↓↓↓

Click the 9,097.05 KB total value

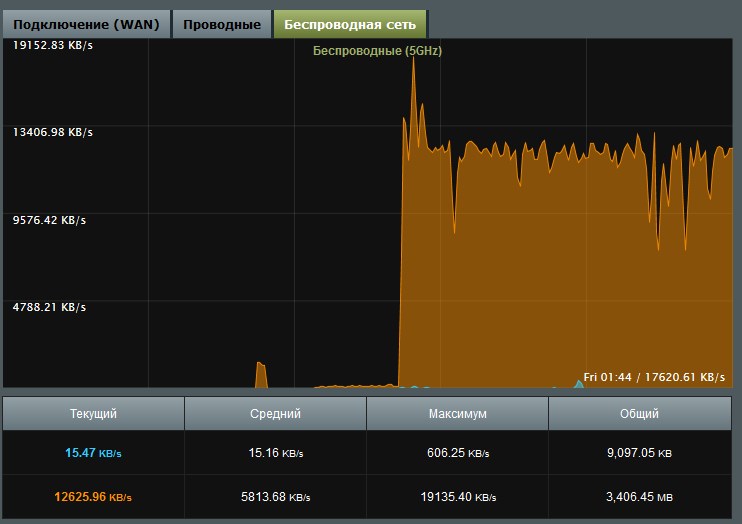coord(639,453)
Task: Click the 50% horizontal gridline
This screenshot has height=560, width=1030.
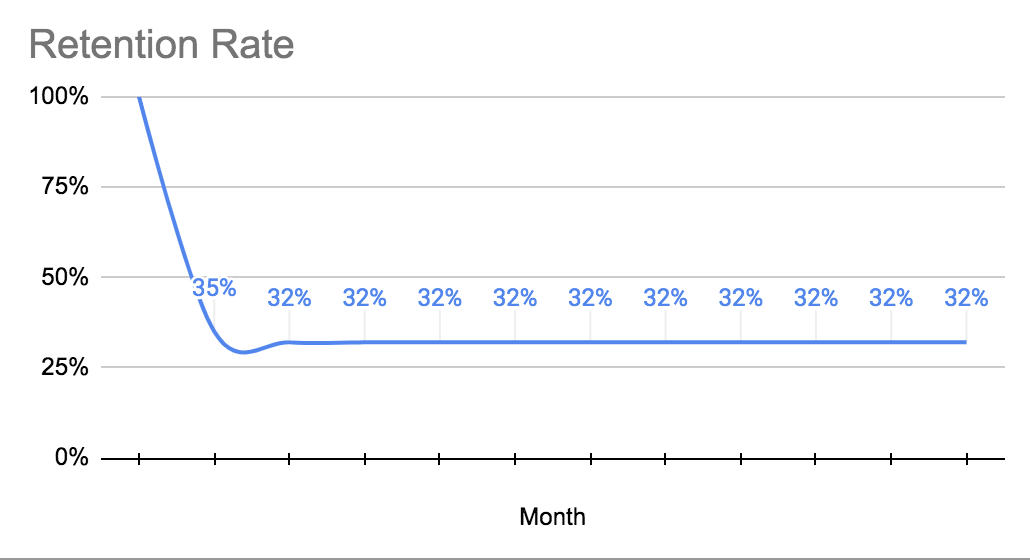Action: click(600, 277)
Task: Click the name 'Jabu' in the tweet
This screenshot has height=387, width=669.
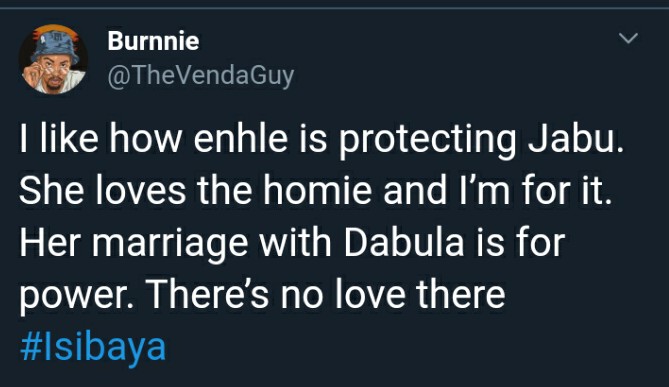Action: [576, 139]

↑↑↑

» **Work to complete**
Each line above gets copied exactly; leave the pictures out.

» **Solved problem**
Click the 9,097.05 KB total value

coord(639,453)
Task: Click the 50% horizontal gridline
This screenshot has height=560, width=1030.
Action: click(600, 277)
Task: Click the name 'Jabu' in the tweet
This screenshot has height=387, width=669.
Action: [576, 139]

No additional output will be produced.